Error at first stage - Pipeline is not running #70

kesiaeds opened this issue May 5, 2020 · 21 comments

Comments

@kesiaeds
Copy link

kesiaeds commented May 5, 2020

Hi,

We are having trouble getting Red dog to run on our cluster. The pipeline does not start running and we keep getting the error below.

Thanks,
Kesia

Traceback (most recent call last):
File "/scg/apps/software/reddog/v1b11/bin/rubra", line 10, in
sys.exit(main())
File "/scg/apps/software/reddog/v1b11/lib/python2.7/site-packages/rubra/rubra.py", line 30, in main
options = getOptions(args)
File "/scg/apps/software/reddog/v1b11/lib/python2.7/site-packages/rubra/utils.py", line 210, in getOptions
imported = import(module)
File "RedDog_config_run.py", line 34
SyntaxError: Non-ASCII character '\xe2' in file RedDog_config_run.py on line 35, but no encoding declared; see http://python.org/dev/peps/pep-0263/ for details

@d-j-e
Copy link
Collaborator

d-j-e commented May 5, 2020

Thought I'd removed that problem - oh well...
open the config file and delete the following from near the top - there are characters in their that upset python...

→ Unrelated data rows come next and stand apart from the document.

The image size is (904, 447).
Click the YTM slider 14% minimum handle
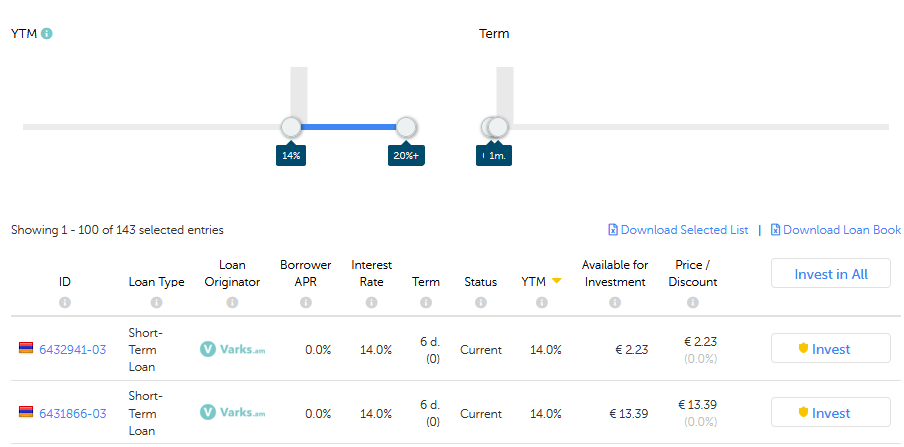[291, 127]
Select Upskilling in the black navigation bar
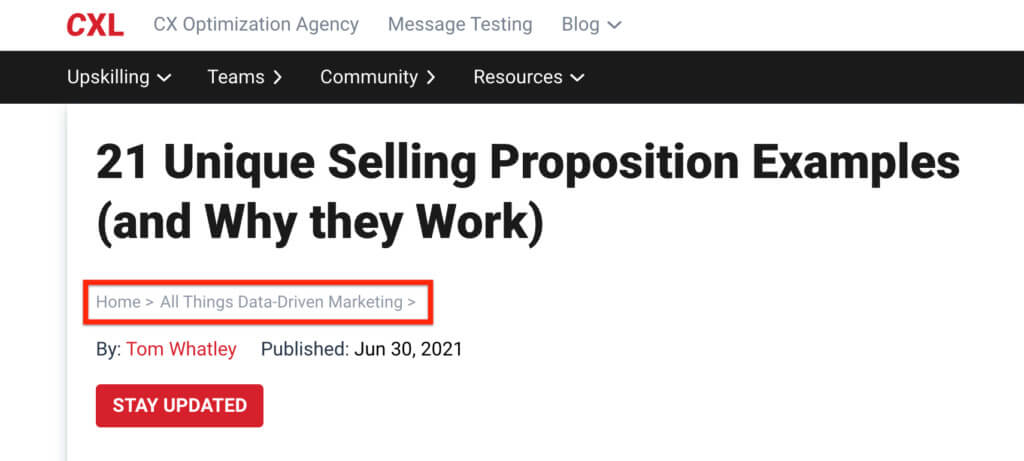Image resolution: width=1024 pixels, height=461 pixels. [108, 77]
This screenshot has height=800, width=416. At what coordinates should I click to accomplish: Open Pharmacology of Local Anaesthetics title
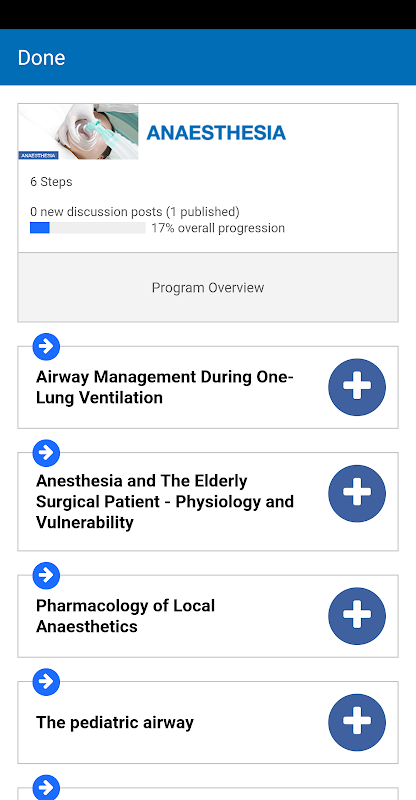(126, 616)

This enables the pipeline to be run as a single job (with lots of cpus) on a distributed system. 
IMPORTANT: DO NOT CHANGE SETTINGS FOR A ‘MERGE’ RUN – RedDog still checks the previous settings 
against those in the config file and will ask for confirmation of changes... 
If you are unsure of your previous settings, check the ‘Run Report’.

@kesiaeds
Copy link
Author

kesiaeds commented May 5, 2020

Hi
I had to delete this part from the config file:

'''
Notes:

'no_check' is for switching off the user check at the start of the run. 
This enables the pipeline to be run as a single job (with lots of cpus) on a distributed system. 
IMPORTANT: DO NOT CHANGE SETTINGS FOR A ‘MERGE’ RUN – RedDog still checks the previous settings 
against those in the config file and will ask for confirmation of changes... 
If you are unsure of your previous settings, check the ‘Run Report’.

'reference' and 'sequences'

Reference can be GenBank or fasta format - if GenBank format, this will be converted
to a fasta version for mapping.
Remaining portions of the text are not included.